In Polen kritisieren Feministinnen und Datenschützer die geplante Registrierung von Schwangerschaften

Die gläserne Schwangere

Die polnische Regierung plant, Schwangerschaften künftig in der elektronischen Patientenakte zu verzeichnen. Kritiker des restriktiven Abtreibungsrechts sind alarmiert. Sie fürchten weitere Einschränkungen beim Zugang zu legalen Abtreibungen.

Noch haben es die Abtreibungsgegner nicht ganz geschafft. Am 1. Dezember wurde im Sejm, der ersten Kammer des polnischen Parlaments, die Gesetzesinitiative »Stoppt Abtreibungen« (Stop Aborcji) besprochen – und abgelehnt. Vor dem Sejm hatten sich an jenem Tag Feministinnen zu einer lautstarken Kundgebung versammelt, mit der sie nicht nur gegen diese Initiative von christlichen Fundamentalisten protestierten, sondern auch gegen neue Pläne der Regierung, die gleichfalls Auswirkungen auf reproduktive Rechte haben könnten.

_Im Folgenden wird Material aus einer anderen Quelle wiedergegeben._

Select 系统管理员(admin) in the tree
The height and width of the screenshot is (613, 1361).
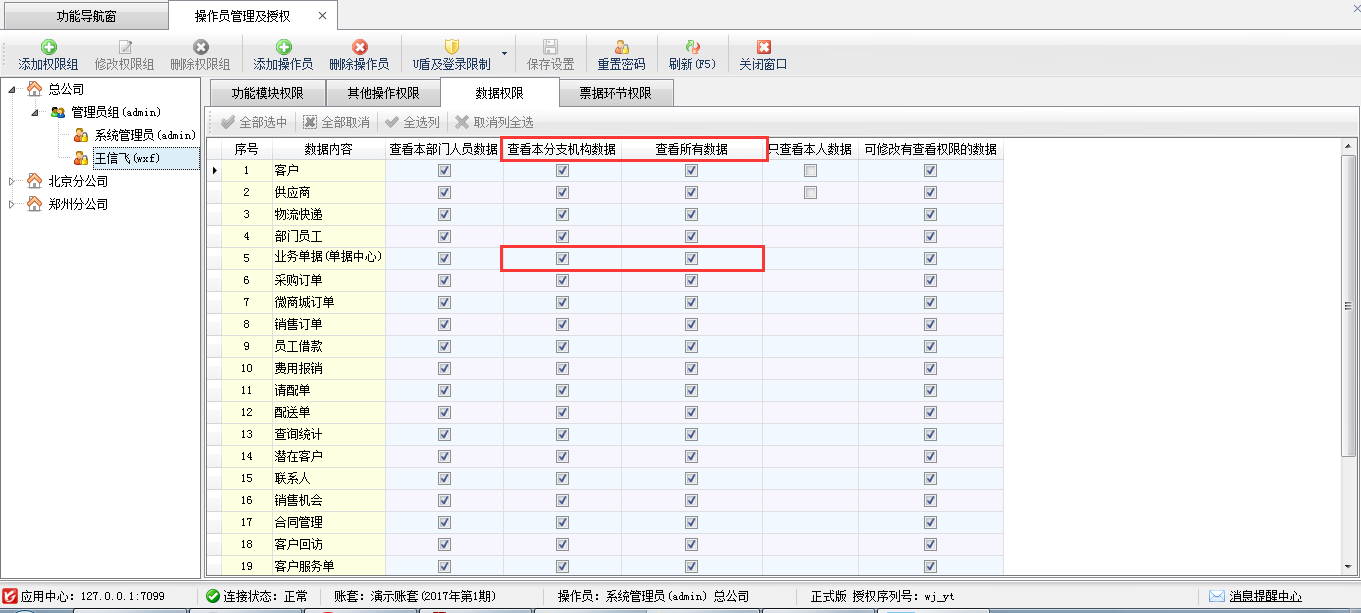point(145,135)
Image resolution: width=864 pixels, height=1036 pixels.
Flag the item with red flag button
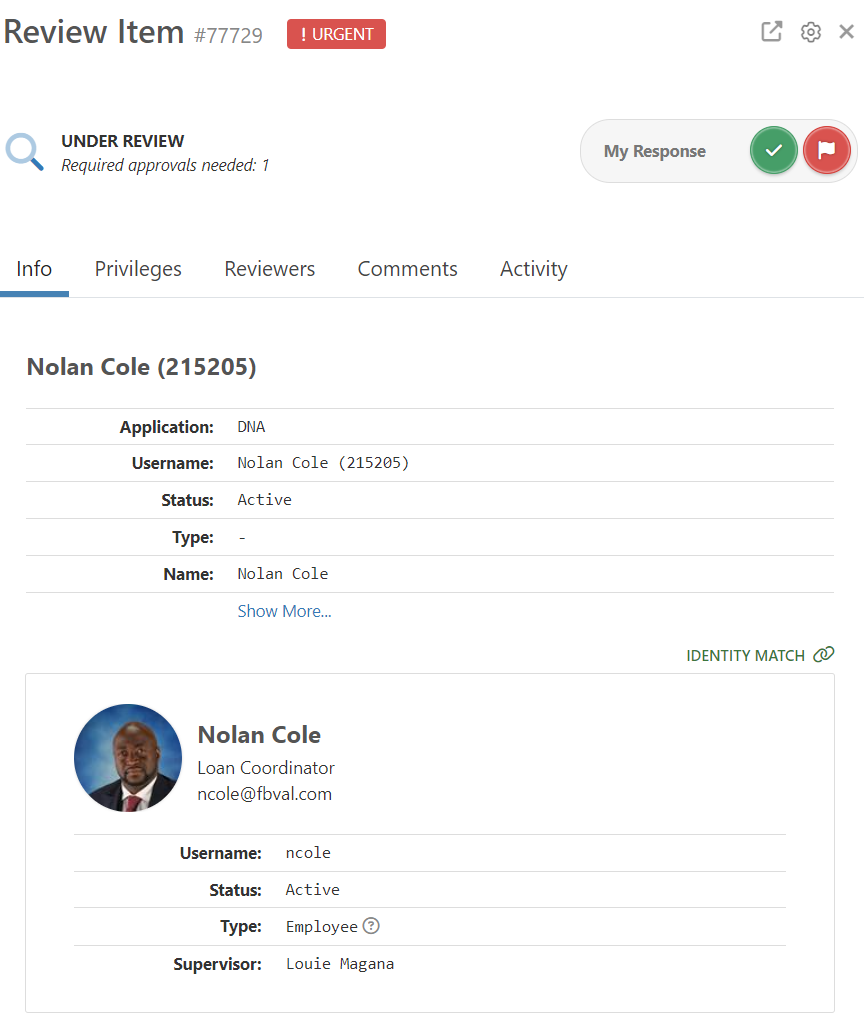826,151
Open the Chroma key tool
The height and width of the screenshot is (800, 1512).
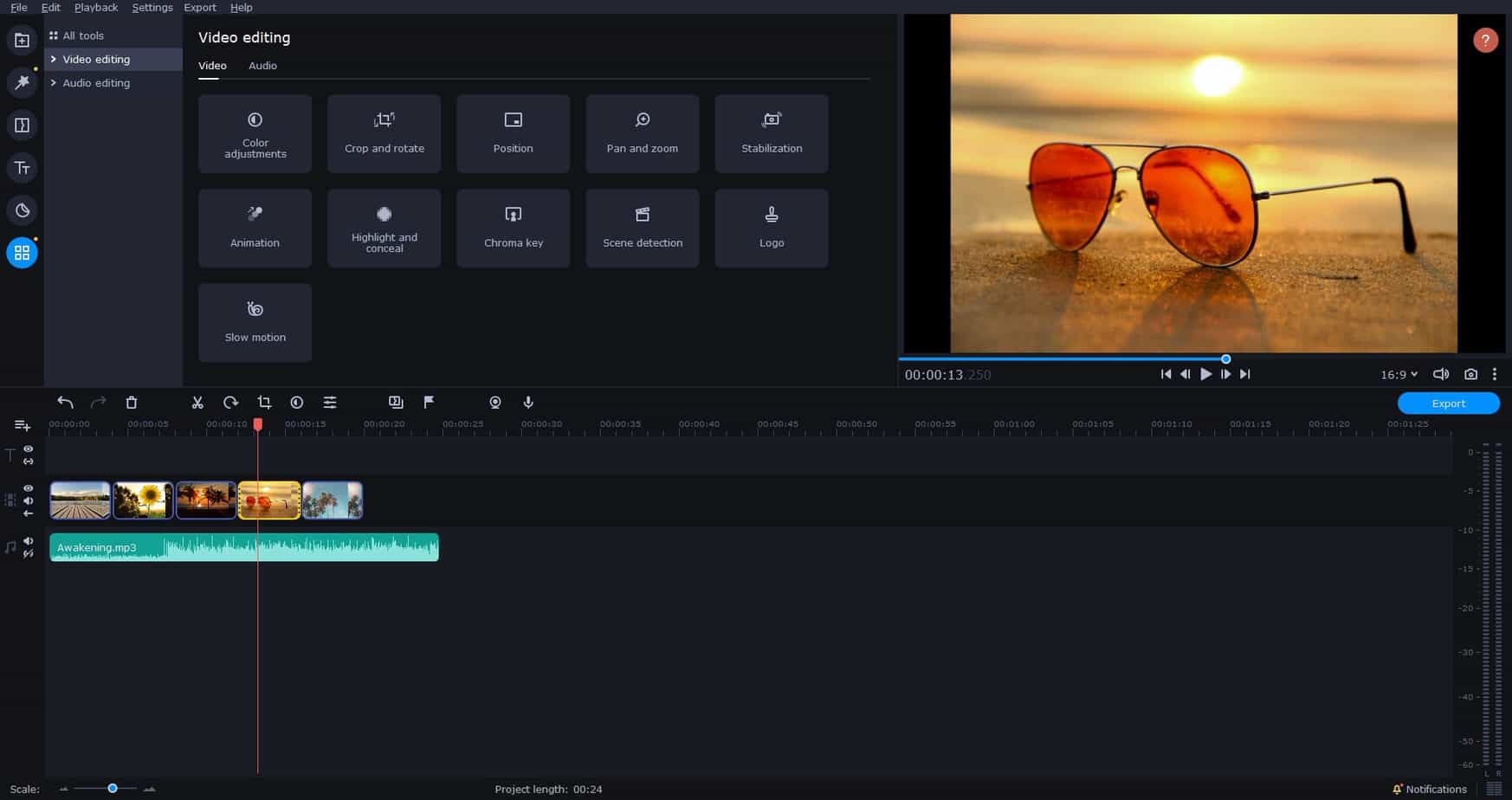[513, 228]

Wie erst kürzlich bekannt geworden ist, plant das polnische Gesundheitsministerium, ab kommendem Jahr auch Angaben zu Schwangerschaften in das Medizinische Informationssystem, also die elektronische Patientenakte, aufzunehmen. Der Entwurf einer ministerialen Anordnung tauchte bereits Anfang November auf Websites der Regierung auf, wurde einer breiten Öffentlichkeit aber erst durch einen Tweet des Senators Krzysztof Brejza vom oppositionellen wirtschaftsliberalen Wahlbündnis Bürgerkoalition (Koalicja Obywatelska) vom 23. November bekannt.

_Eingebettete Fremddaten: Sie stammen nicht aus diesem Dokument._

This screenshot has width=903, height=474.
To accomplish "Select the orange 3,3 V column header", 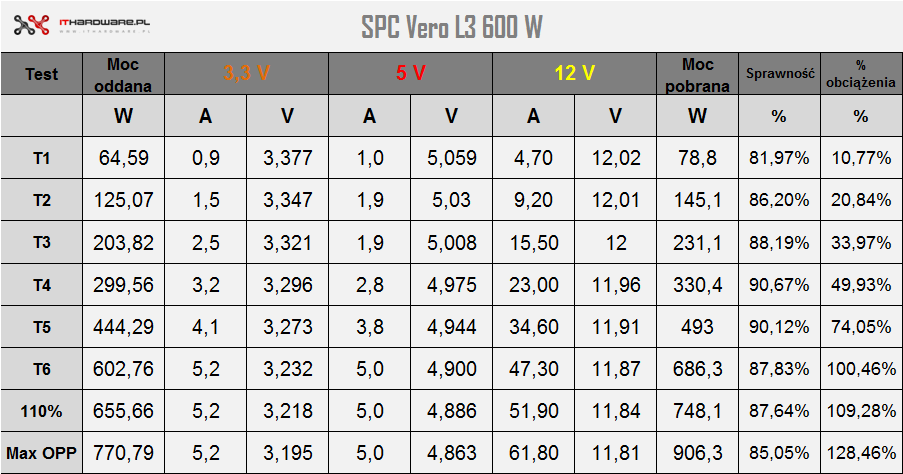I will [246, 73].
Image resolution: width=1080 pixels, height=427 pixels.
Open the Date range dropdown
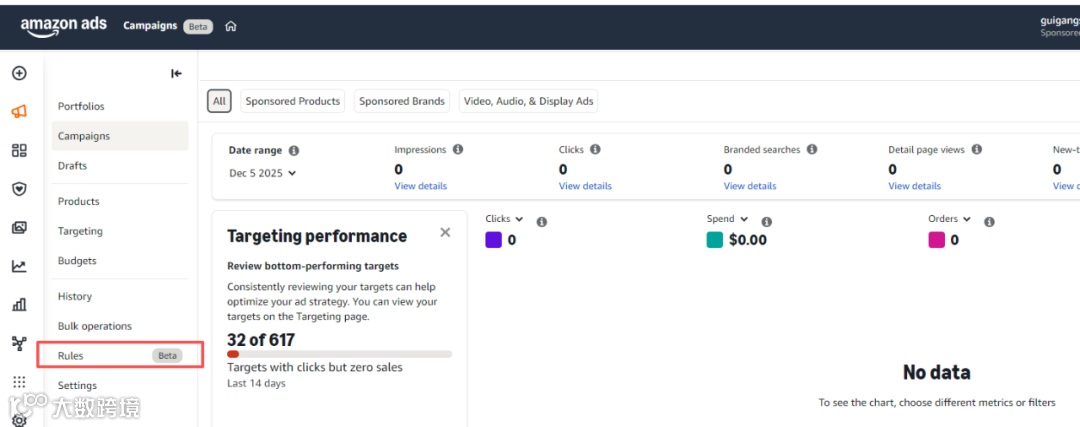pyautogui.click(x=263, y=173)
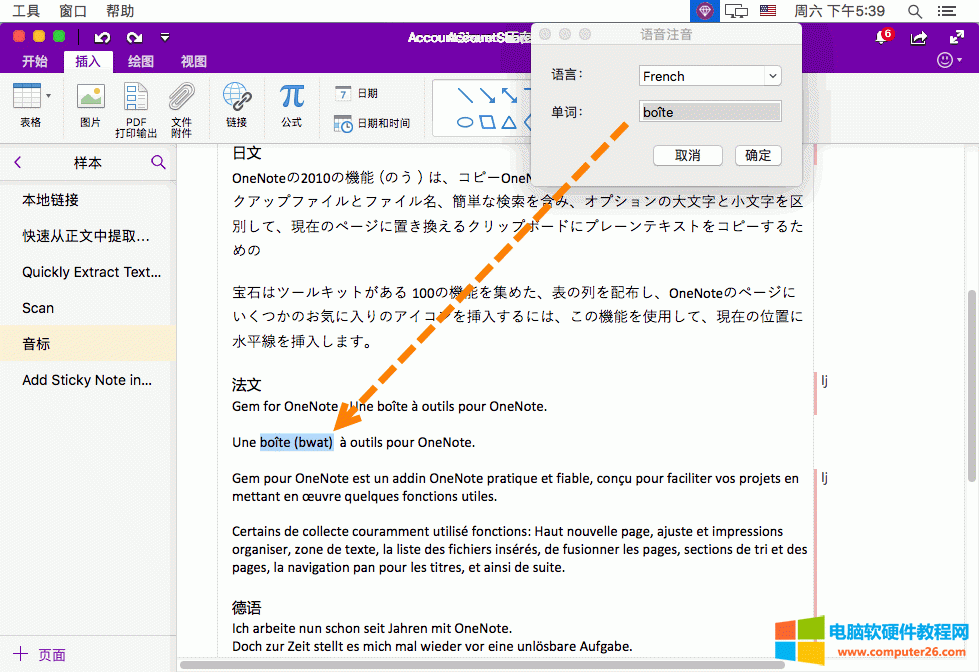The width and height of the screenshot is (979, 672).
Task: Click the 确定 button in dialog
Action: pyautogui.click(x=758, y=155)
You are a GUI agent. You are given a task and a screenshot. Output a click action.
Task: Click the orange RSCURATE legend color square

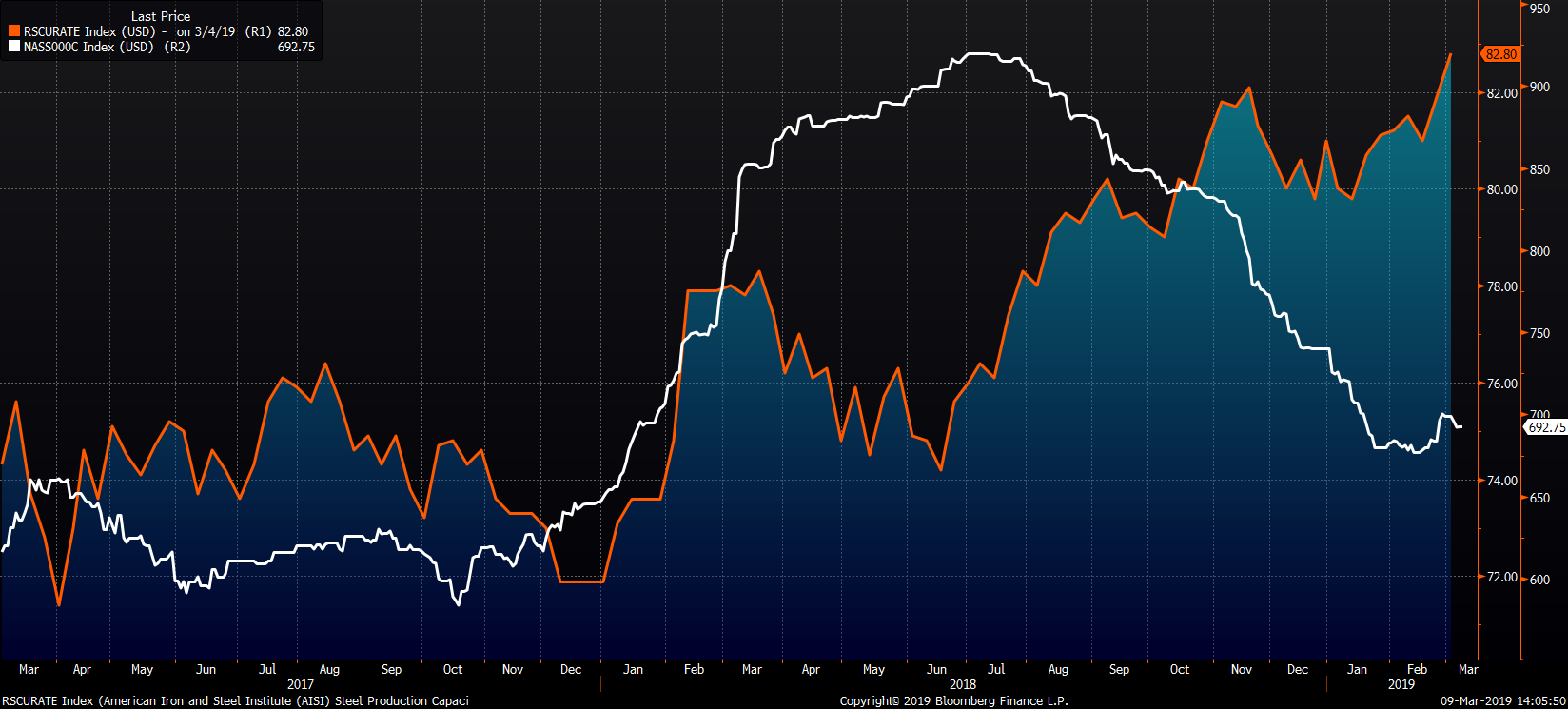tap(14, 31)
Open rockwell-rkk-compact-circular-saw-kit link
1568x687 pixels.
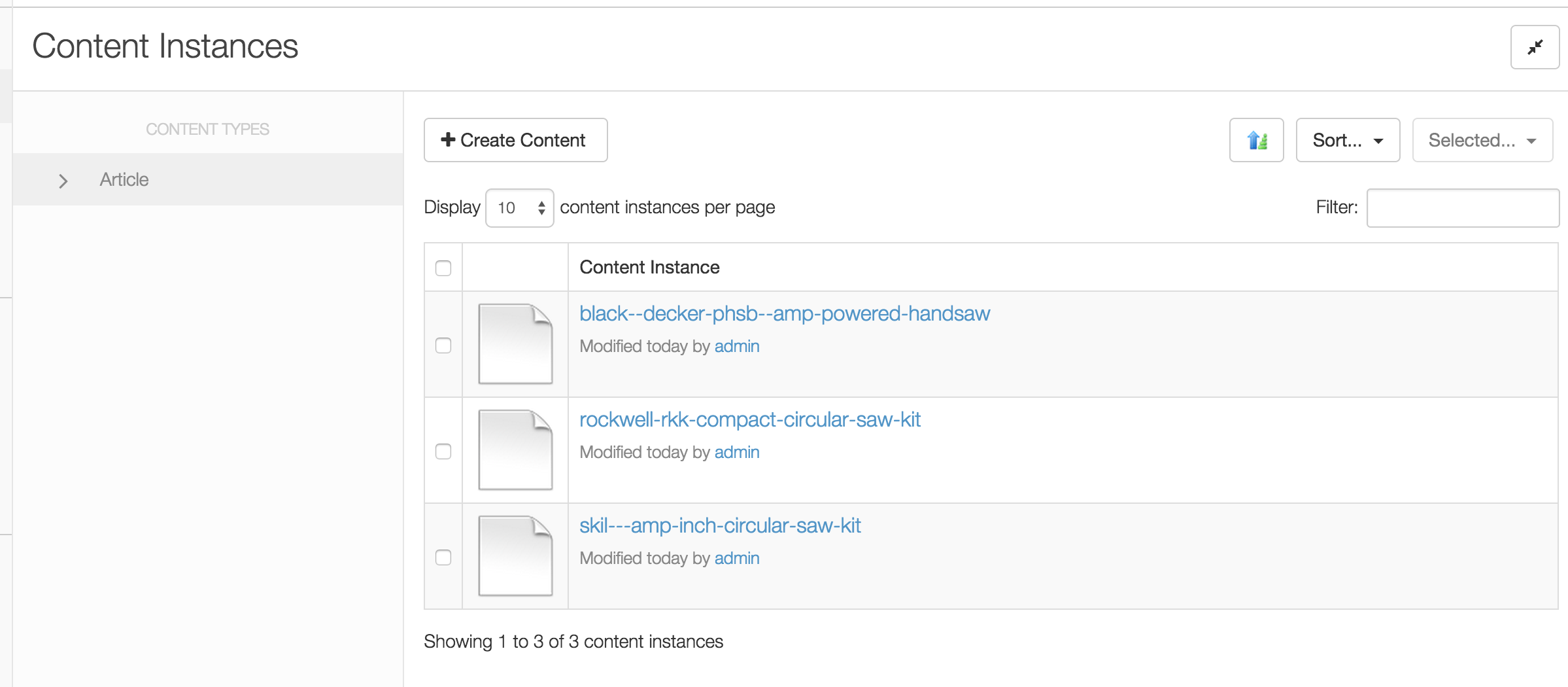(749, 420)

Falls die Gesetzesänderungen in Kraft treten, lässt sich fortan feststellen, ob eine Schwangerschaft ausgetragen wurde oder nicht.

Die Anordnung sieht weitreichende Änderungen bei der elektronischen Patientenakte vor. Unter anderem sollen in diese ab dem 1. Juli 2022 verpflichtend erweiterte Patienteninformationen aufgenommen werden. Medizinische Einrichtungen sind dann dazu angehalten, Angaben über Implantate (etwa Herzschrittmacher oder medizinische Spiralen), Allergien, die Blutgruppe sowie Schwangerschaften ihrer Patientinnen und Patienten zu verzeichnen.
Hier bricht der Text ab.